Are there still Indians in Camargue ?
A hundred years ago, a group of Sioux Indians arrived in the south of France with Buffalo Bill’s Wild West Show and developed an epistolary friendship—often imaginative—with the Marquis Folco de Baroncelli, a poet, cattle breeder, and the spiritual father of the Camargue as we know it today.
Fascinated by the mystery of this ancient people, the Marquis believed an invisible thread linked the destinies of the Sioux and the Camarguais, to the point of imagining himself as a Sioux in a past life. Enchanted by this vision, Baroncelli reshaped his land, drawing on Native American imagery and transforming the Camargue into an extension of the romantic, exotic, and contradictory Far West represented by Buffalo Bill. Over time, it became a cinematic western landscape, populated by local cowboys. The echoes of this myth remain imprinted on the land today.
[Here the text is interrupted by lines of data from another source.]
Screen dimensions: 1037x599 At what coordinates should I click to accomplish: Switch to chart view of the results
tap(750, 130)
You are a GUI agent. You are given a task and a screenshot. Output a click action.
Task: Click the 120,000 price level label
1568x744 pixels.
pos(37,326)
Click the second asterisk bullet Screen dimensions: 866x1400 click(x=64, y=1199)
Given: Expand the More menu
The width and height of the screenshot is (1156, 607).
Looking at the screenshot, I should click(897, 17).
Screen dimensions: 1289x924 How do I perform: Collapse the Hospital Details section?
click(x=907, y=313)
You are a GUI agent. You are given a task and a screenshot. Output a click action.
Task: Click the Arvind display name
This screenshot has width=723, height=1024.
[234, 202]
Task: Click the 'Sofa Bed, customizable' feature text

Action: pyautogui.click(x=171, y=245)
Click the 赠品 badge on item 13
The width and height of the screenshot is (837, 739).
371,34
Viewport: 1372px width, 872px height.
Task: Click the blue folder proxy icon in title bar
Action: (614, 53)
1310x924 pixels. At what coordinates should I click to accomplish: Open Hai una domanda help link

The Camargue itself becomes a fictional cartography, where every story is infused with poetry, a hunting ground for an illusory quest in which the object sought belongs more to the realm of dreams than to reality. The figure of the Indian—mythical and enigmatic—serves as a key to better understanding this land, with its contradictions, aspirations, and fragilities.
I set off in search of these phantoms of Indians—like a savage detective—who at times falsifies his own evidence and lets himself be seduced by the lightness of lies. Other narratives emerge, and new stories become possible, within a territory that is itself a fictional construct. I encounter characters—an ex-legionnaire turned cowboy, a false Buffalo Bill, an amnesiac Polish fakir—who feed this story and orbit around it. Refugees in a form of insularity, they reinvent themselves through different masks, shapes, and dreams, navigating a world that often feels absurd and painful.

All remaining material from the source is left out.